Гумусио и Жозе Бернардо смотрели на него удивленно и укоризненно. Барону стало не по себе.
– Понимаю, что не ответил на твой вопрос о Галле-он, кстати говоря, никакой не Галль. Ты хочешь знать, почему я его отпустил? Может быть, это знамение времени, моя доля участия во всеобщем безумии, – он описал рукою окружность, в точности как старый Мурау. – Я сомневаюсь, что он нам пригодится, даже если мы и впредь будем воевать с Эпаминонда-сом…
– Ты сомневаешься? Насколько я знаю, эта война не затихает ни на мгновенье. Прибытие Морейры Сезара подхлестнуло усердие наших якобинцев: они неистовствуют как никогда. «Жорнал де Нотисиас» требует отставки Вианы и учреждения особого трибунала для расследования наших темных дел-интриг и заговоров.
– Я отлично помню, какой вред причиняют нам республиканцы, – прервал его барон, – но сейчас события приобретают иной оборот.
– Ты ошибаешься, – ответил Гумусио. – Они только и ждут, когда 7-й полк принесет в Салвадор голову Наставника: тотчас будет снят Виана, распущен парламент. Начнется форменная травля наших сторонников.
– Разве от мятежников-монархистов пострадал Эпаминондас Гонсалвес? – усмехнулся барон. – А я потерял не только Канудос, но и Калумби-самое крупное, самое процветающее имение в нашем крае. У меня больше оснований приветствовать Морейру Сезара как нашего избавителя.

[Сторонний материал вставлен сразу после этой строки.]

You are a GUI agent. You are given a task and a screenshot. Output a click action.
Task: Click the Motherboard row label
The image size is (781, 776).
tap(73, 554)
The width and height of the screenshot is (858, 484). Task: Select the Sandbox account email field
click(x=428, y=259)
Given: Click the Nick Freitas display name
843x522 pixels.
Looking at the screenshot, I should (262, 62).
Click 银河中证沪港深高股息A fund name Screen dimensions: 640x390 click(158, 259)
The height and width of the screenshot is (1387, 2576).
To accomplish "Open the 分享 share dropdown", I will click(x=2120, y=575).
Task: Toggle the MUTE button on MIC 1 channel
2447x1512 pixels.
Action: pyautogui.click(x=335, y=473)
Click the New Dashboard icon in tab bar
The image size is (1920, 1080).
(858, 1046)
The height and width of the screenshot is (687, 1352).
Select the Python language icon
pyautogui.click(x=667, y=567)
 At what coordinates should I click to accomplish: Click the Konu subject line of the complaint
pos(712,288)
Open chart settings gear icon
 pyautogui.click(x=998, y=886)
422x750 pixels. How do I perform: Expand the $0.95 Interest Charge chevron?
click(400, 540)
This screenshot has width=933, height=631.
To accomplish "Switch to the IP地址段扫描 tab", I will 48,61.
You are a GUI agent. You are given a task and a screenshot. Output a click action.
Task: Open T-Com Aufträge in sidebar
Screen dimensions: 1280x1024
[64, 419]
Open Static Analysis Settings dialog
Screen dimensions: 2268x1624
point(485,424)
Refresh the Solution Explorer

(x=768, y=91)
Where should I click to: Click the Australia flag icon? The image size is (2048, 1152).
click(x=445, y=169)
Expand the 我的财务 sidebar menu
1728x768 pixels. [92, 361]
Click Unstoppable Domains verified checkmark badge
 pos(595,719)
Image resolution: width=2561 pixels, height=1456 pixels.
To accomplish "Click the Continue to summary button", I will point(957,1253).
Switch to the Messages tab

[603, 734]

– Так или иначе, не возьму в толк, почему ты так легко расстался с трупом англичанина, – сказал Жозе Бернардо. Барон понял, как трудно было ему выговорить эти слова. – Ведь это лучшее доказательство того, что Гонсалвес-человек без чести и совести! Благодаря свидетельству Галля можно было выставить его на позор перед всей Бразилией.
– В теории, – ответил барон.
– Мы провезли бы его по тем самым городам, где республиканцы демонстрировали пресловутую рыжую прядь, – пробормотал Гумусио сухо и обиженно.
– А на деле у нас ничего бы не вышло, – продолжал барон. – Галль не просто сумасшедший. Да, да, нечего смеяться, его безумие – особого рода: он фанатик. Он свидетельствовал бы против нас, он подтвердил бы все обвинения Эпаминондаса, и нас подняли бы на смех.
– Прости, но я опять не могу с тобой согласиться, – сказал Гумусио. – И нормального, и безумца можно заставить говорить правду: есть на то средства.
– Против фанатиков они недейственны, – сказал барон. – Его убеждения сильнее страха смерти. Пыткой с Галлем не совладать: наоборот, мы раззадорили бы его еще больше. В истории религии тьма подобных примеров.
– Ну, тогда надо было потратить на него пулю и возить его труп, – буркнул Мурау. – А уж отпускать…
– Любопытно узнать, что с ним сталось, – сказал барон. – Кто его убил? Проводник ли, чтобы не тащиться до самого Канудоса? Мятежники, предварительно обобрав и раздев? Или полковник Морейра Сезар?
Гумусио широко раскрыл глаза.
– Проводник? Ты сказал-проводник? Ты дал ему проводника?
– Проводника и лошадь, – сказал барон. – Я его пожалел. Он мне понравился.
– Пожалел? Понравился? – переспросил Мурау, сильнее раскачиваясь в кресле. – Пожалел анархиста, который спит и видит, как бы поджечь землю с четырех концов и залить ее кровью?!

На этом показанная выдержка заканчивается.